Segment Start: Extracted material

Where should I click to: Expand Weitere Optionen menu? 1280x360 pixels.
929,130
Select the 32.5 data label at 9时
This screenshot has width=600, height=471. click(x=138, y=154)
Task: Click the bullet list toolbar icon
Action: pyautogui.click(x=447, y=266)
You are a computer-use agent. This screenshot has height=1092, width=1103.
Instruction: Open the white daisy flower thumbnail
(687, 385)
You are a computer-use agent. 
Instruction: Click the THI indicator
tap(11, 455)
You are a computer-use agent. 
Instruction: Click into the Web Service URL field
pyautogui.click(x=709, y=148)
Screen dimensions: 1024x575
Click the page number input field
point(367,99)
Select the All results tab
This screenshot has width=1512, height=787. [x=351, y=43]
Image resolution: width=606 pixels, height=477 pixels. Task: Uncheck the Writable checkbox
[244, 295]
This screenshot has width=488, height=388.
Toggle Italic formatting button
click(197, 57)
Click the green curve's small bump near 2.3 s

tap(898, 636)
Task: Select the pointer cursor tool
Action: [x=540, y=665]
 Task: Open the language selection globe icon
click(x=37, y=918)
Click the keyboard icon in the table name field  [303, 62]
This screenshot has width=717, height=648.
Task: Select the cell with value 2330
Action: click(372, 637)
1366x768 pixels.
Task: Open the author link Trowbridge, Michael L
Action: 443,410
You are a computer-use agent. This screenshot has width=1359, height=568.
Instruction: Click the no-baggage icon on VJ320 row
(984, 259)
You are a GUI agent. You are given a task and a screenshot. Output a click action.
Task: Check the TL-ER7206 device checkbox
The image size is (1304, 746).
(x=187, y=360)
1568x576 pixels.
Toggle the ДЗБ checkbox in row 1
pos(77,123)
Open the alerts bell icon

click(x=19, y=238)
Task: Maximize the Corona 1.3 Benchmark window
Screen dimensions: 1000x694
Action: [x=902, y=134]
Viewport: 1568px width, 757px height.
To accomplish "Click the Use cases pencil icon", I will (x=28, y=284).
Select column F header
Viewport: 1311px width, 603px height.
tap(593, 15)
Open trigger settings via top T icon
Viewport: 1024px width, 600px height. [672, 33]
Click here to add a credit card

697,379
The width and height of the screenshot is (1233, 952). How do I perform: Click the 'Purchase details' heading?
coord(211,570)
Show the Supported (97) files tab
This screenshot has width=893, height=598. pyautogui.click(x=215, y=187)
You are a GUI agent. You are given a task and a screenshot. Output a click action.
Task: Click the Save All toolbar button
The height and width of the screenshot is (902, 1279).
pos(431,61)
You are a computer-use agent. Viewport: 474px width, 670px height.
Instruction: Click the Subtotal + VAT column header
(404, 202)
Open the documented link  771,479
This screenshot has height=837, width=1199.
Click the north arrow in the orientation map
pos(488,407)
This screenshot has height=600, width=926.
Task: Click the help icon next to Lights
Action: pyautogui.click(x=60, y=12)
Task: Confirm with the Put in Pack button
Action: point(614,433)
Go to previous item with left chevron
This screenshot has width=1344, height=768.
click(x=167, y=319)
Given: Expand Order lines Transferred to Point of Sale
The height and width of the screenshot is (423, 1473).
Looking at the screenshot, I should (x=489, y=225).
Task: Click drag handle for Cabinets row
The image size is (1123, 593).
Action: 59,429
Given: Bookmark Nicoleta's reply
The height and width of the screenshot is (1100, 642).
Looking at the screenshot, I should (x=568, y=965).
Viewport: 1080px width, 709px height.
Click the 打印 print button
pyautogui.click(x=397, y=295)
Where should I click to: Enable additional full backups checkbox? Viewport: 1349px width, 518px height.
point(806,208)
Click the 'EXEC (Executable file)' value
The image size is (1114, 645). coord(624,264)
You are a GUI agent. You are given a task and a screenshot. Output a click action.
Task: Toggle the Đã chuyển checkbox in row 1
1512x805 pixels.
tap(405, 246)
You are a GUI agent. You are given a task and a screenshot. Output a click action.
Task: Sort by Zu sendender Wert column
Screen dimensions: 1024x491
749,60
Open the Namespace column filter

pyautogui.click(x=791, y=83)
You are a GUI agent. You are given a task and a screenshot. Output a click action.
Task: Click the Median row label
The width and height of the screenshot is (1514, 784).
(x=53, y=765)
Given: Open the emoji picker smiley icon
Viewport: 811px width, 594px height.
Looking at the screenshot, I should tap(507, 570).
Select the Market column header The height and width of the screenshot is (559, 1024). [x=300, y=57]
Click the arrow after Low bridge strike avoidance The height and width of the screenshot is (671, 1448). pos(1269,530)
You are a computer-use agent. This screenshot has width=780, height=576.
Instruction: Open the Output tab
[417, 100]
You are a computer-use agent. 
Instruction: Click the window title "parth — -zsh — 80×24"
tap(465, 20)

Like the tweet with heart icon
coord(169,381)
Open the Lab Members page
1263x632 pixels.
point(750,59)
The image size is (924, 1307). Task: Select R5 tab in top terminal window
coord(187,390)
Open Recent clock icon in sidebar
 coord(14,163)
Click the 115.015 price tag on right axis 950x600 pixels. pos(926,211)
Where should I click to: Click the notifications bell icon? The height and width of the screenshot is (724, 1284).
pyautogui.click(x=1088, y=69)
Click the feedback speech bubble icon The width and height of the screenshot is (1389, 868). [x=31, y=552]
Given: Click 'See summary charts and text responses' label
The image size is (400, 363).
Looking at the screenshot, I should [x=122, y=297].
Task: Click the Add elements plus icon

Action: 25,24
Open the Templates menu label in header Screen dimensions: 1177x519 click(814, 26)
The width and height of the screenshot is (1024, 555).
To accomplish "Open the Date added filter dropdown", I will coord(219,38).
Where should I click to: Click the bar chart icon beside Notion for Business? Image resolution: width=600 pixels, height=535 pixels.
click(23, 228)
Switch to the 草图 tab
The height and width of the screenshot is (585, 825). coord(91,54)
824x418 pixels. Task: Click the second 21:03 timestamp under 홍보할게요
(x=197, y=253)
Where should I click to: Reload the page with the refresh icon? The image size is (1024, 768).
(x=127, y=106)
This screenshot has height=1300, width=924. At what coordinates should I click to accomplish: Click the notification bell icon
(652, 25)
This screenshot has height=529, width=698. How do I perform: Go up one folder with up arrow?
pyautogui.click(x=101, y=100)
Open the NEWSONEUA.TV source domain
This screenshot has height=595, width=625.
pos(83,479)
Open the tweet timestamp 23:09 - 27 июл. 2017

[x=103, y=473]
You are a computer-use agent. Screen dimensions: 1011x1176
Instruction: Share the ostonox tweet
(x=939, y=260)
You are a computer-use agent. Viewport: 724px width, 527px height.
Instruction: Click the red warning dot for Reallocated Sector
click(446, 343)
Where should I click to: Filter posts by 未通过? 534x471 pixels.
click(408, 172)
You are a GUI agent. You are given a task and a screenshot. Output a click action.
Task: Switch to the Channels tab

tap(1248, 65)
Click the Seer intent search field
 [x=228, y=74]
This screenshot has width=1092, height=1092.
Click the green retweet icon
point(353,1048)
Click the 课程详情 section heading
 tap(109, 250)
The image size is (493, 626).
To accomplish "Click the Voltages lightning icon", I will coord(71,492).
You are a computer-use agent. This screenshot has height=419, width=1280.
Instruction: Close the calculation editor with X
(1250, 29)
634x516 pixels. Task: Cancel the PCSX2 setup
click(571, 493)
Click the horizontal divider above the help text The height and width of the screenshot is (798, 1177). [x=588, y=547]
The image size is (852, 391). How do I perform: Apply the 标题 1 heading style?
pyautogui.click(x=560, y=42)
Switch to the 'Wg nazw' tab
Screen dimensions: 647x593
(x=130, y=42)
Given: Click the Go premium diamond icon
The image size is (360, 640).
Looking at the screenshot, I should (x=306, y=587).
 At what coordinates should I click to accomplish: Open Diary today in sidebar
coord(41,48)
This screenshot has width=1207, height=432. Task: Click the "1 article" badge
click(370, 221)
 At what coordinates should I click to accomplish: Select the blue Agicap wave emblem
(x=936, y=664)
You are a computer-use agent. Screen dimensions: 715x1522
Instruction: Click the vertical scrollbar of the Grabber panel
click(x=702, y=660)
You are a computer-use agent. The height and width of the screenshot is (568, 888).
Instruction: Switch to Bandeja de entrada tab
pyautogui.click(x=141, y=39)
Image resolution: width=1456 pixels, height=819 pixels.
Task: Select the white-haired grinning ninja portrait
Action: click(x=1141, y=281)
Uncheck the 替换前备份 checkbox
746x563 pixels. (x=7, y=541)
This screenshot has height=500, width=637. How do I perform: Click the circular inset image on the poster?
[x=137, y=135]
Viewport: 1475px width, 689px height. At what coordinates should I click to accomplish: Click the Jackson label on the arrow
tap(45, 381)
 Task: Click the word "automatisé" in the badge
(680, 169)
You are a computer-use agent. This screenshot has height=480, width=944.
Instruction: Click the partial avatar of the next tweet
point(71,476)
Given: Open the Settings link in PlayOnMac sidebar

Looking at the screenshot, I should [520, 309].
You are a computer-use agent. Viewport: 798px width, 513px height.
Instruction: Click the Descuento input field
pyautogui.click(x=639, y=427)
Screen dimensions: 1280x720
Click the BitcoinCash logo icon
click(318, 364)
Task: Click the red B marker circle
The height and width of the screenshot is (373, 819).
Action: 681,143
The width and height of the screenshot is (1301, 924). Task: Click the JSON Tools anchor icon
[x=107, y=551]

Segment End: Extracted material

▶ _Task requirements_:
Would you repeat the lines from the one containing "Click the BitcoinCash logo icon" through the end of the data, exactly, with nothing before or after them?

▶ _Problem solution_:
Click the BitcoinCash logo icon
click(318, 364)
Task: Click the red B marker circle
The height and width of the screenshot is (373, 819).
Action: 681,143
The width and height of the screenshot is (1301, 924). Task: Click the JSON Tools anchor icon
[x=107, y=551]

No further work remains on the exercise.